# pictures



## chickenqueen (Jan 9, 2016)

I'm trying to post 3 pics.One of my rooster tattoo,Precious,my baby,laying an egg in my dirty laundry basket and Jr. my lap rooster.Here goes....


----------



## robin416 (Sep 8, 2013)

Success! You did it!

The birds are not spoiled much, are they?


----------



## seminole wind (Aug 22, 2015)

Awww! Good shots!


----------



## chickenqueen (Jan 9, 2016)

I figured it with a little help from my friends! I had pictures of the rest of them but all you could see are their rear-ends. I'll keep trying. Yeah,Precious and Jr are a little spoiled but they both have a story.Precious was an "only child" and Jr has an ear issue and after a trip to the vet,antibiotic injections and ear drops,the only thing I can do now is keep them cleaned out.I didn't intend for them to turn out this way,it just happened.


----------



## robin416 (Sep 8, 2013)

chickenqueen said:


> .I didn't intend for them to turn out this way,it just happened.
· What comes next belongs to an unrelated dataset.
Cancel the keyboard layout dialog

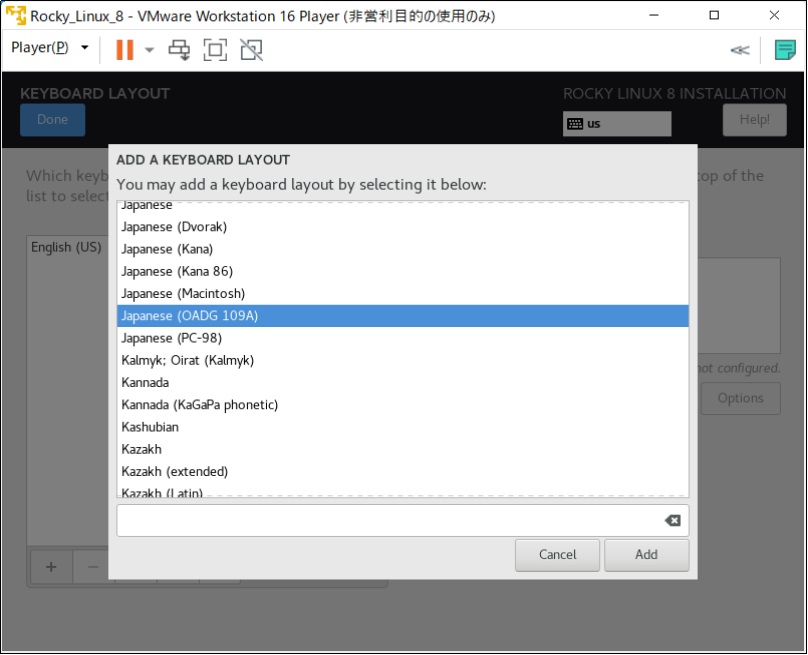click(x=557, y=555)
unha, you do realize you are talking to chicken people. Right? That might work with non chicken people but not us.


----------



## chickenqueen (Jan 9, 2016)

LOL I always knew I wasn't alone.


----------



## jstringerrn75 (Oct 24, 2015)

So sweet! I pray for the day one of my chickens lays in my lap like a kitten!


----------